── SUPPLIED DATA

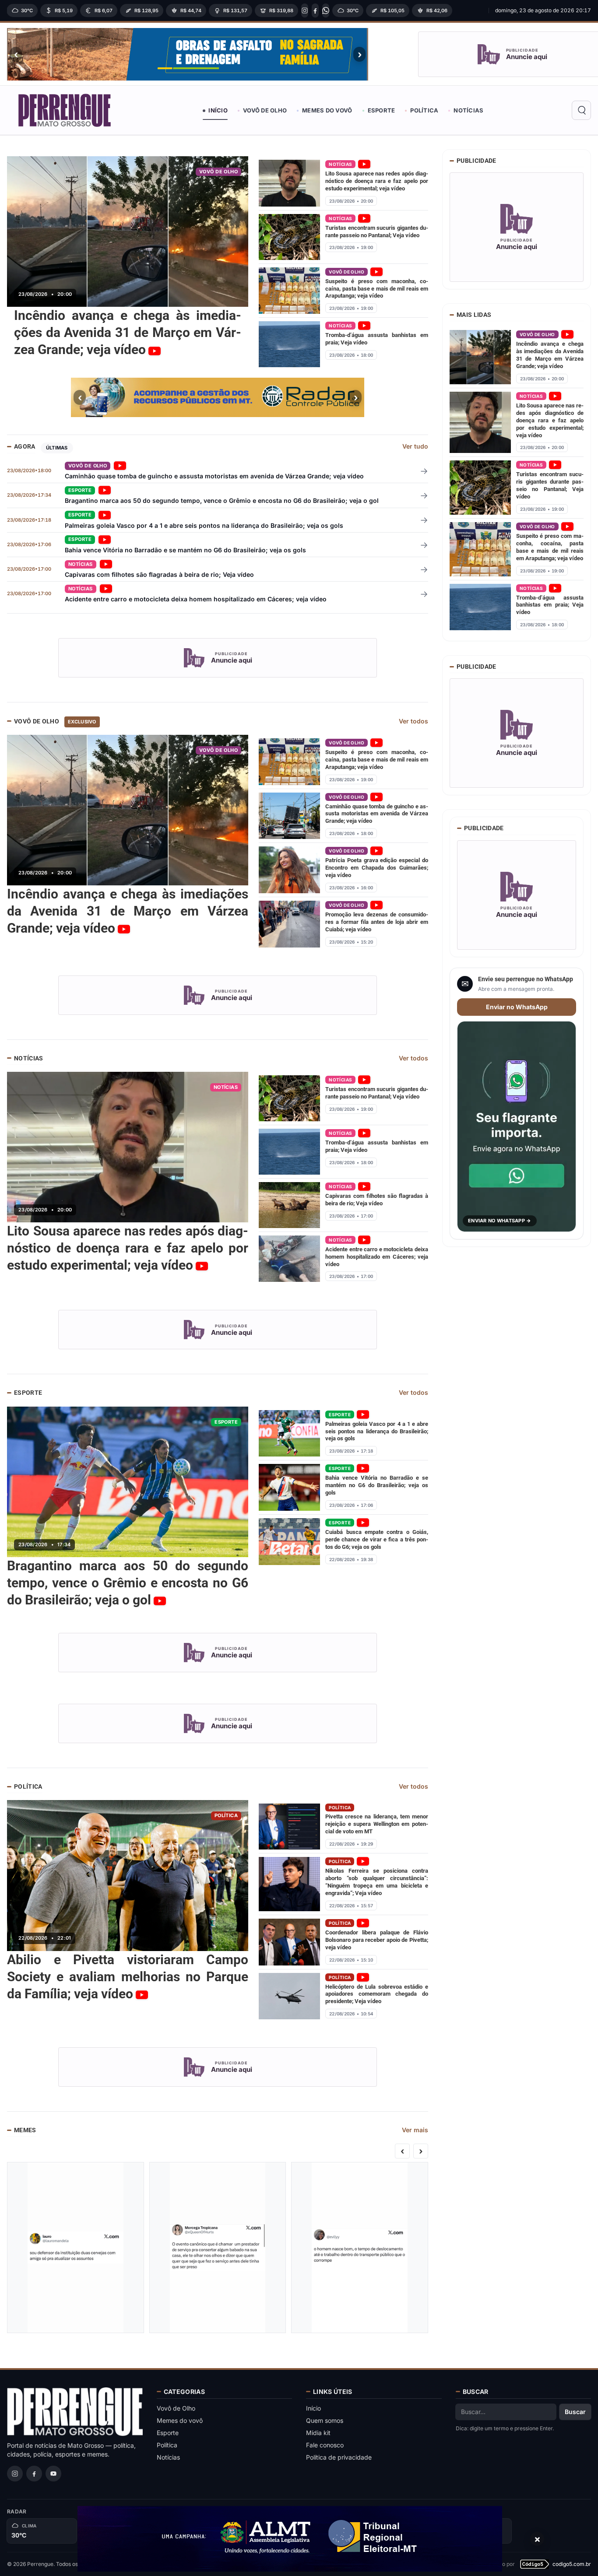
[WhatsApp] (325, 11)
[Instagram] (304, 11)
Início (218, 110)
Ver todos (413, 721)
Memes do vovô (327, 110)
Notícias (468, 110)
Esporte (381, 110)
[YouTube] (53, 2473)
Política (424, 110)
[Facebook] (315, 11)
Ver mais (415, 2130)
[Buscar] (581, 110)
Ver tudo (415, 446)
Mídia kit (318, 2432)
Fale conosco (325, 2445)
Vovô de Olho (265, 110)
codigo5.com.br (571, 2564)
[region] (245, 11)
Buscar (575, 2411)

────

• [WORK ORDER]:
Reproduce every entry exactly, but omit each picture.

• [YOUR RESPONSE]:
[WhatsApp] (325, 11)
[Instagram] (304, 11)
Início (218, 110)
Ver todos (413, 721)
Memes do vovô (327, 110)
Notícias (468, 110)
Esporte (381, 110)
[YouTube] (53, 2473)
Política (424, 110)
[Facebook] (315, 11)
Ver mais (415, 2130)
[Buscar] (581, 110)
Ver tudo (415, 446)
Mídia kit (318, 2432)
Fale conosco (325, 2445)
Vovô de Olho (265, 110)
codigo5.com.br (571, 2564)
[region] (245, 11)
Buscar (575, 2411)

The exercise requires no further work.